Hello,
As I understand, QUAL is a representation of accuracy of genotyping. But what does a '.' represent under the QUAL column in a VCF file? I do not have any numeric value for Phred-scaled score for assertion of ALT allele in the entire column.
What does this mean for filtering low quality SNPs or genotypes?
Thank you.
EDIT: More information:
As I was looking as a filtered.recoded VCF file, I went back & checked the raw VCF file as well. This file had all the values for QUAL & INFO field. My service provider have responsed as 'The TASSEL-GBS pipeline does not calculate quality scores for any sites, but assigns an arbitrary, uniform value of 20 for each SNP in the VCF files. In my VCF files, and in all four cases there is only 1 QUAL score (20) for all SNPs which somehow appears a a '.' in the filtered recoded file. So, I should not use minQ for filtering SNPs, right?

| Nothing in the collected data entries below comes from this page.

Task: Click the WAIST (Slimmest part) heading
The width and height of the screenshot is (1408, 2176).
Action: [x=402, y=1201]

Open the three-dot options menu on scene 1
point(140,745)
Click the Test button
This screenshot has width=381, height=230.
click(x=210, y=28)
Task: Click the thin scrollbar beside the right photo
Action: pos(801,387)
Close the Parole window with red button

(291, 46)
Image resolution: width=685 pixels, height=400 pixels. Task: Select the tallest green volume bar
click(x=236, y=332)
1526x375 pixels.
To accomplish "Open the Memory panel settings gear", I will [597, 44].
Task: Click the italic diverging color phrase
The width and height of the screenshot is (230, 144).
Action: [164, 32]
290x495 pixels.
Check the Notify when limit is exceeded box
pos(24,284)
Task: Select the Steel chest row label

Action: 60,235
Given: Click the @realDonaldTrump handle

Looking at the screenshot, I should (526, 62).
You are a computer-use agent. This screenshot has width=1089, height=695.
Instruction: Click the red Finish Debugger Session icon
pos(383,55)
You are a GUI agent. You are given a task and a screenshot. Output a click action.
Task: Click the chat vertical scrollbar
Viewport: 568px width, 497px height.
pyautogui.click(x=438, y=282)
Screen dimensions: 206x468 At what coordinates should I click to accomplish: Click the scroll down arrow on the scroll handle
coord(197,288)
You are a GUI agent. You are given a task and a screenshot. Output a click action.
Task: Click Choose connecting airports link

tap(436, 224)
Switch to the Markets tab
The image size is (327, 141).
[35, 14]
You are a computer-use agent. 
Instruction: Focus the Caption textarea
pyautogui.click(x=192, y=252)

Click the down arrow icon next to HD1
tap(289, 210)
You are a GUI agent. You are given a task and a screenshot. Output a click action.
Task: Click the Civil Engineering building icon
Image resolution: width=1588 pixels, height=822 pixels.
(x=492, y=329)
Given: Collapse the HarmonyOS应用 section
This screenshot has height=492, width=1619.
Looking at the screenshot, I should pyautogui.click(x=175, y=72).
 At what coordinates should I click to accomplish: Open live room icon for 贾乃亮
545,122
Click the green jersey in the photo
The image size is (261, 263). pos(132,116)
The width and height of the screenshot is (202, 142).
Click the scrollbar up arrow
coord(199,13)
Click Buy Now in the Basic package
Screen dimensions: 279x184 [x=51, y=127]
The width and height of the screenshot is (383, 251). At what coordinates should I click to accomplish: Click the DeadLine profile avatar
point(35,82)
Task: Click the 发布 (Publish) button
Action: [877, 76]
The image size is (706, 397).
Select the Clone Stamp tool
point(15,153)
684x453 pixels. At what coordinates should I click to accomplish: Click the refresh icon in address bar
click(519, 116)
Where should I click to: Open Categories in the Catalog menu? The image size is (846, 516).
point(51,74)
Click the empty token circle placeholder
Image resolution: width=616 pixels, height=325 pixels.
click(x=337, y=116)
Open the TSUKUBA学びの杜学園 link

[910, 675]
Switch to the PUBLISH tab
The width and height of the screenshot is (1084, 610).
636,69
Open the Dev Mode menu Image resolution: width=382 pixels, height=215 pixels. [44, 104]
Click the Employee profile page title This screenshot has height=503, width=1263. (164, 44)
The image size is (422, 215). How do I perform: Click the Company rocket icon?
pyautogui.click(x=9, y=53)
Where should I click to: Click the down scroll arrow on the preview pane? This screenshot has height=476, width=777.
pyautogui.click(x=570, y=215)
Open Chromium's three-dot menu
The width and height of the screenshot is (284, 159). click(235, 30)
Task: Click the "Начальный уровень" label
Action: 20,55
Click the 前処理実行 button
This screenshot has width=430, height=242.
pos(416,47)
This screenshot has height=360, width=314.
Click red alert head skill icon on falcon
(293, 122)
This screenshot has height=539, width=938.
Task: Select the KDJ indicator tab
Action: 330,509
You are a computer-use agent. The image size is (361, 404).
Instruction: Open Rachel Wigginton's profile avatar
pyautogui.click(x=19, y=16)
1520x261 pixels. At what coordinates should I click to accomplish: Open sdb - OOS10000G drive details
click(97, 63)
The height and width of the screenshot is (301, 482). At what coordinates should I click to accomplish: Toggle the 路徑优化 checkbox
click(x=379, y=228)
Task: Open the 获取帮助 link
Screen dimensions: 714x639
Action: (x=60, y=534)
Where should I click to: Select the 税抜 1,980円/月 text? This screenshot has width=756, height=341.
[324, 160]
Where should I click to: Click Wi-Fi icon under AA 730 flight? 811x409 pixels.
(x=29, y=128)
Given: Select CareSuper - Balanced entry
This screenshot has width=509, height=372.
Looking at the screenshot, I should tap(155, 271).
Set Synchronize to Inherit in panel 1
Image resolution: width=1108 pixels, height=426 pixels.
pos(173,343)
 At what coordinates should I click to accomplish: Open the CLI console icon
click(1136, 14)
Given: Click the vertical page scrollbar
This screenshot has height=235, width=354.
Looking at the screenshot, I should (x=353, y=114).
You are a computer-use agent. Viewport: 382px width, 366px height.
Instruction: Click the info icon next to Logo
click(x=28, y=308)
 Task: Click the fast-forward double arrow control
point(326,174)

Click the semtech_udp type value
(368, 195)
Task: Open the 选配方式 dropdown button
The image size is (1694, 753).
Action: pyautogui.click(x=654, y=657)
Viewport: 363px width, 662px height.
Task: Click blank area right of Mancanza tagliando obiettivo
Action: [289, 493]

Just so we eliminate a possible glitch, are you sure the . is in the QUAL field? If you're looking at the file - just eyeballing it, it is highly possible the header may not align with the right field, and you may be seeing the . from the FILTER field. Maybe try counting values in that record or using awk or cut to view values?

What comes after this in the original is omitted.